Rows from a dataset:
####
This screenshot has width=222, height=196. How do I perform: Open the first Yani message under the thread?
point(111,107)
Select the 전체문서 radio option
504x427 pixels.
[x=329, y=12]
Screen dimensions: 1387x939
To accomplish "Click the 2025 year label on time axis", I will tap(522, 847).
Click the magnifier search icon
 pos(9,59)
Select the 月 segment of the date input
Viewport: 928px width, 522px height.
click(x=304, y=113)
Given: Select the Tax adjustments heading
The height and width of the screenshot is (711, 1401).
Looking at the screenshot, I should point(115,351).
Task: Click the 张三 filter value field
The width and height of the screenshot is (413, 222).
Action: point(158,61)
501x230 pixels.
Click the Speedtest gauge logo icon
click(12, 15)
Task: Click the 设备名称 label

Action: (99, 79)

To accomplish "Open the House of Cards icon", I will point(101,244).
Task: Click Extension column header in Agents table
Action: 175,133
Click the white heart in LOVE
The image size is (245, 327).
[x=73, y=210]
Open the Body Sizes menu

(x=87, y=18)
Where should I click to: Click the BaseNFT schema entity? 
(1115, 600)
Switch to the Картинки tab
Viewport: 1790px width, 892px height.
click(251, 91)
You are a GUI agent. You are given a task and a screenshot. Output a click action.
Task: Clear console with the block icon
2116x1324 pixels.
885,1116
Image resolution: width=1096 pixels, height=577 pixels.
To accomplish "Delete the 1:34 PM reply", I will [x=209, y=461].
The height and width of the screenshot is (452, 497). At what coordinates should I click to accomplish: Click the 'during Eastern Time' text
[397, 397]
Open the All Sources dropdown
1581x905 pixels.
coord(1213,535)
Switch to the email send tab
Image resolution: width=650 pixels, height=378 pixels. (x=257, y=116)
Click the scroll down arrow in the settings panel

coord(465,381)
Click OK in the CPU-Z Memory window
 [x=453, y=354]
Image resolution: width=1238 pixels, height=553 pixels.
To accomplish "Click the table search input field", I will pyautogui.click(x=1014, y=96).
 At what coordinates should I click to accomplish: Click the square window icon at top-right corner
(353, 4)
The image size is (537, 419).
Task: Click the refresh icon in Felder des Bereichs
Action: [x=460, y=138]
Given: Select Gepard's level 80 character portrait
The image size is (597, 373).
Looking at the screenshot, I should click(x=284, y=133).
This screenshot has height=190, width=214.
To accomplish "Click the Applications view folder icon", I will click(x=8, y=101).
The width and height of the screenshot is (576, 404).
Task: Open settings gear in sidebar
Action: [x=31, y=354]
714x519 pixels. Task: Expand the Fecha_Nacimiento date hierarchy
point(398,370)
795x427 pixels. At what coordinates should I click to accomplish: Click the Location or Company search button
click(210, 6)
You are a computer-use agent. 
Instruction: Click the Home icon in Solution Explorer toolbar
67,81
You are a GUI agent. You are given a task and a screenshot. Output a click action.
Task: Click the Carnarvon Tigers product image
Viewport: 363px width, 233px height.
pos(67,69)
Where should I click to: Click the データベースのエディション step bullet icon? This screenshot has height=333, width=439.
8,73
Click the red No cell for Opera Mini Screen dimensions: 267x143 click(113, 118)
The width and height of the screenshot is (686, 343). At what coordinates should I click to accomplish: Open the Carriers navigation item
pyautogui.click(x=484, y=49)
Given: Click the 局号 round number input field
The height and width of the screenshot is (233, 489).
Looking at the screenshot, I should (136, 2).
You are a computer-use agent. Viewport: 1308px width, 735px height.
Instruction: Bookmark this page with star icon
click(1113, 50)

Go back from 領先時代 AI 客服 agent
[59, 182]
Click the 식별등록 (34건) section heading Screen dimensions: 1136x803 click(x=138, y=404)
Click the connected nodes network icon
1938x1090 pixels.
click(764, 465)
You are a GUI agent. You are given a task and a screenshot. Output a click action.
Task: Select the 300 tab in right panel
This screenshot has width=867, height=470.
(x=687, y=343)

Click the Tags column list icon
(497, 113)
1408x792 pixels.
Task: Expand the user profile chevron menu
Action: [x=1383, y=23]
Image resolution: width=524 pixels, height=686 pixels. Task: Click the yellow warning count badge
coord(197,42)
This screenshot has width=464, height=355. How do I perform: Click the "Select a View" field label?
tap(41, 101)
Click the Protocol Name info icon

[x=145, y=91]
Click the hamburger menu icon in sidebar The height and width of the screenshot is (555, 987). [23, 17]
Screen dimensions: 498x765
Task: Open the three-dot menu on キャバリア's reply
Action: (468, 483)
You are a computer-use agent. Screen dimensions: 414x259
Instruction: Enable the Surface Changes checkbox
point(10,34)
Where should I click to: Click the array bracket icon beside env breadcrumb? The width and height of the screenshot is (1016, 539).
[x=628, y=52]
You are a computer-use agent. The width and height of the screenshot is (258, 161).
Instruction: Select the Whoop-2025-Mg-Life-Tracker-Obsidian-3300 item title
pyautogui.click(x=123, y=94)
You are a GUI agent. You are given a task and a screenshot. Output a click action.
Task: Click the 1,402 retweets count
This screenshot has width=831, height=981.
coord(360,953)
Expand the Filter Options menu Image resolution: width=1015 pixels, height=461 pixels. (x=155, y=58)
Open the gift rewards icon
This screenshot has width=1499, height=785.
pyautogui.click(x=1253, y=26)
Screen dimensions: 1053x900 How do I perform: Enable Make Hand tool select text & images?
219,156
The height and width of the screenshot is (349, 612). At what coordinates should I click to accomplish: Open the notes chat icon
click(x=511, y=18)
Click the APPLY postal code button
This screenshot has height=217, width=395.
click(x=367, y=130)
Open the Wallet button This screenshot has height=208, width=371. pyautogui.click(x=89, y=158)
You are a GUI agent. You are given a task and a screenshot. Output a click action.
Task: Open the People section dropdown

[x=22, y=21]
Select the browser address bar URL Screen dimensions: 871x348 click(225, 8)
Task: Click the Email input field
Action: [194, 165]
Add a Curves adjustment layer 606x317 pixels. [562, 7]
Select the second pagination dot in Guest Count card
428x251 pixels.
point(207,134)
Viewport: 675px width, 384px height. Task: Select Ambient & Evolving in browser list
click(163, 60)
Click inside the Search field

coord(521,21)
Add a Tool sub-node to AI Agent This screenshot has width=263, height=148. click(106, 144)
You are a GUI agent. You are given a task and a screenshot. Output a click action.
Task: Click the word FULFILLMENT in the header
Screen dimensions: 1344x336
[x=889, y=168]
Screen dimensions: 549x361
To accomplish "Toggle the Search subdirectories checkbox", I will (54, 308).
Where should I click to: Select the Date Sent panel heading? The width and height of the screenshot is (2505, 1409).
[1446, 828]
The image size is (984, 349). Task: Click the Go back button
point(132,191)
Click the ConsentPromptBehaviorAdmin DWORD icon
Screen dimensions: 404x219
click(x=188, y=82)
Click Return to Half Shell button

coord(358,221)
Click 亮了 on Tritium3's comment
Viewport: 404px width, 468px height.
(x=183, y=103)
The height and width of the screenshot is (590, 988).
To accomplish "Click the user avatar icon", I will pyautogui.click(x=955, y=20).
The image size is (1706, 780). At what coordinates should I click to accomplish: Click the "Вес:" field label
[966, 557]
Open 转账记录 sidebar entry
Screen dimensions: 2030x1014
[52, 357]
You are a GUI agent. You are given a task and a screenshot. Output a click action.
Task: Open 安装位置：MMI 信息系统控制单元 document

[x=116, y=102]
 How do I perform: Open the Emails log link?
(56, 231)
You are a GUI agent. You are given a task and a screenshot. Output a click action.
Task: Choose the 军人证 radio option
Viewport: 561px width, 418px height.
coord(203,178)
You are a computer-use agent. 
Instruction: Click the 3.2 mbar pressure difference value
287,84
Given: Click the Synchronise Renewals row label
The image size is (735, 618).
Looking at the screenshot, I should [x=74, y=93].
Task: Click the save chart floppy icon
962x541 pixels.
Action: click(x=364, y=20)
####
Set task: Copy every line of the listing above word for word, without changing anything.

Solution to this exercise:
This screenshot has width=222, height=196. How do I perform: Open the first Yani message under the thread?
point(111,107)
Select the 전체문서 radio option
504x427 pixels.
[x=329, y=12]
Screen dimensions: 1387x939
To accomplish "Click the 2025 year label on time axis", I will tap(522, 847).
Click the magnifier search icon
 pos(9,59)
Select the 月 segment of the date input
Viewport: 928px width, 522px height.
click(x=304, y=113)
Given: Select the Tax adjustments heading
The height and width of the screenshot is (711, 1401).
Looking at the screenshot, I should point(115,351).
Task: Click the 张三 filter value field
The width and height of the screenshot is (413, 222).
Action: point(158,61)
501x230 pixels.
Click the Speedtest gauge logo icon
click(12, 15)
Task: Click the 设备名称 label

Action: (99, 79)

To accomplish "Open the House of Cards icon", I will point(101,244).
Task: Click Extension column header in Agents table
Action: 175,133
Click the white heart in LOVE
The image size is (245, 327).
[x=73, y=210]
Open the Body Sizes menu

(x=87, y=18)
Where should I click to: Click the BaseNFT schema entity? 
(1115, 600)
Switch to the Картинки tab
Viewport: 1790px width, 892px height.
click(251, 91)
You are a GUI agent. You are given a task and a screenshot. Output a click action.
Task: Clear console with the block icon
2116x1324 pixels.
885,1116
Image resolution: width=1096 pixels, height=577 pixels.
To accomplish "Delete the 1:34 PM reply", I will [x=209, y=461].
The height and width of the screenshot is (452, 497). At what coordinates should I click to accomplish: Click the 'during Eastern Time' text
[397, 397]
Open the All Sources dropdown
1581x905 pixels.
coord(1213,535)
Switch to the email send tab
Image resolution: width=650 pixels, height=378 pixels. (x=257, y=116)
Click the scroll down arrow in the settings panel

coord(465,381)
Click OK in the CPU-Z Memory window
 [x=453, y=354]
Image resolution: width=1238 pixels, height=553 pixels.
To accomplish "Click the table search input field", I will pyautogui.click(x=1014, y=96).
 At what coordinates should I click to accomplish: Click the square window icon at top-right corner
(353, 4)
The image size is (537, 419).
Task: Click the refresh icon in Felder des Bereichs
Action: [x=460, y=138]
Given: Select Gepard's level 80 character portrait
The image size is (597, 373).
Looking at the screenshot, I should click(x=284, y=133).
This screenshot has height=190, width=214.
To accomplish "Click the Applications view folder icon", I will click(x=8, y=101).
The width and height of the screenshot is (576, 404).
Task: Open settings gear in sidebar
Action: [x=31, y=354]
714x519 pixels. Task: Expand the Fecha_Nacimiento date hierarchy
point(398,370)
795x427 pixels. At what coordinates should I click to accomplish: Click the Location or Company search button
click(210, 6)
You are a computer-use agent. 
Instruction: Click the Home icon in Solution Explorer toolbar
67,81
You are a GUI agent. You are given a task and a screenshot. Output a click action.
Task: Click the Carnarvon Tigers product image
Viewport: 363px width, 233px height.
pos(67,69)
Where should I click to: Click the データベースのエディション step bullet icon? This screenshot has height=333, width=439.
8,73
Click the red No cell for Opera Mini Screen dimensions: 267x143 click(113, 118)
The width and height of the screenshot is (686, 343). At what coordinates should I click to accomplish: Open the Carriers navigation item
pyautogui.click(x=484, y=49)
Given: Click the 局号 round number input field
The height and width of the screenshot is (233, 489).
Looking at the screenshot, I should (136, 2).
You are a computer-use agent. Viewport: 1308px width, 735px height.
Instruction: Bookmark this page with star icon
click(1113, 50)

Go back from 領先時代 AI 客服 agent
[59, 182]
Click the 식별등록 (34건) section heading Screen dimensions: 1136x803 click(x=138, y=404)
Click the connected nodes network icon
1938x1090 pixels.
click(764, 465)
You are a GUI agent. You are given a task and a screenshot. Output a click action.
Task: Select the 300 tab in right panel
This screenshot has width=867, height=470.
(x=687, y=343)

Click the Tags column list icon
(497, 113)
1408x792 pixels.
Task: Expand the user profile chevron menu
Action: [x=1383, y=23]
Image resolution: width=524 pixels, height=686 pixels. Task: Click the yellow warning count badge
coord(197,42)
This screenshot has width=464, height=355. How do I perform: Click the "Select a View" field label?
tap(41, 101)
Click the Protocol Name info icon

[x=145, y=91]
Click the hamburger menu icon in sidebar The height and width of the screenshot is (555, 987). [23, 17]
Screen dimensions: 498x765
Task: Open the three-dot menu on キャバリア's reply
Action: (468, 483)
You are a computer-use agent. Screen dimensions: 414x259
Instruction: Enable the Surface Changes checkbox
point(10,34)
Where should I click to: Click the array bracket icon beside env breadcrumb? The width and height of the screenshot is (1016, 539).
[x=628, y=52]
You are a computer-use agent. The width and height of the screenshot is (258, 161).
Instruction: Select the Whoop-2025-Mg-Life-Tracker-Obsidian-3300 item title
pyautogui.click(x=123, y=94)
You are a GUI agent. You are given a task and a screenshot. Output a click action.
Task: Click the 1,402 retweets count
This screenshot has width=831, height=981.
coord(360,953)
Expand the Filter Options menu Image resolution: width=1015 pixels, height=461 pixels. (x=155, y=58)
Open the gift rewards icon
This screenshot has width=1499, height=785.
pyautogui.click(x=1253, y=26)
Screen dimensions: 1053x900 How do I perform: Enable Make Hand tool select text & images?
219,156
The height and width of the screenshot is (349, 612). At what coordinates should I click to accomplish: Open the notes chat icon
click(x=511, y=18)
Click the APPLY postal code button
This screenshot has height=217, width=395.
click(x=367, y=130)
Open the Wallet button This screenshot has height=208, width=371. pyautogui.click(x=89, y=158)
You are a GUI agent. You are given a task and a screenshot. Output a click action.
Task: Open the People section dropdown

[x=22, y=21]
Select the browser address bar URL Screen dimensions: 871x348 click(225, 8)
Task: Click the Email input field
Action: [194, 165]
Add a Curves adjustment layer 606x317 pixels. [562, 7]
Select the second pagination dot in Guest Count card
428x251 pixels.
point(207,134)
Viewport: 675px width, 384px height. Task: Select Ambient & Evolving in browser list
click(163, 60)
Click inside the Search field

coord(521,21)
Add a Tool sub-node to AI Agent This screenshot has width=263, height=148. click(106, 144)
You are a GUI agent. You are given a task and a screenshot. Output a click action.
Task: Click the word FULFILLMENT in the header
Screen dimensions: 1344x336
[x=889, y=168]
Screen dimensions: 549x361
To accomplish "Toggle the Search subdirectories checkbox", I will (54, 308).
Where should I click to: Select the Date Sent panel heading? The width and height of the screenshot is (2505, 1409).
[1446, 828]
The image size is (984, 349). Task: Click the Go back button
point(132,191)
Click the ConsentPromptBehaviorAdmin DWORD icon
Screen dimensions: 404x219
click(x=188, y=82)
Click Return to Half Shell button

coord(358,221)
Click 亮了 on Tritium3's comment
Viewport: 404px width, 468px height.
(x=183, y=103)
The height and width of the screenshot is (590, 988).
To accomplish "Click the user avatar icon", I will pyautogui.click(x=955, y=20).
The image size is (1706, 780). At what coordinates should I click to accomplish: Click the "Вес:" field label
[966, 557]
Open 转账记录 sidebar entry
Screen dimensions: 2030x1014
[52, 357]
You are a GUI agent. You are given a task and a screenshot. Output a click action.
Task: Open 安装位置：MMI 信息系统控制单元 document

[x=116, y=102]
 How do I perform: Open the Emails log link?
(56, 231)
You are a GUI agent. You are given a task and a screenshot. Output a click action.
Task: Choose the 军人证 radio option
Viewport: 561px width, 418px height.
coord(203,178)
You are a computer-use agent. 
Instruction: Click the 3.2 mbar pressure difference value
287,84
Given: Click the Synchronise Renewals row label
The image size is (735, 618).
Looking at the screenshot, I should [x=74, y=93].
Task: Click the save chart floppy icon
962x541 pixels.
Action: click(x=364, y=20)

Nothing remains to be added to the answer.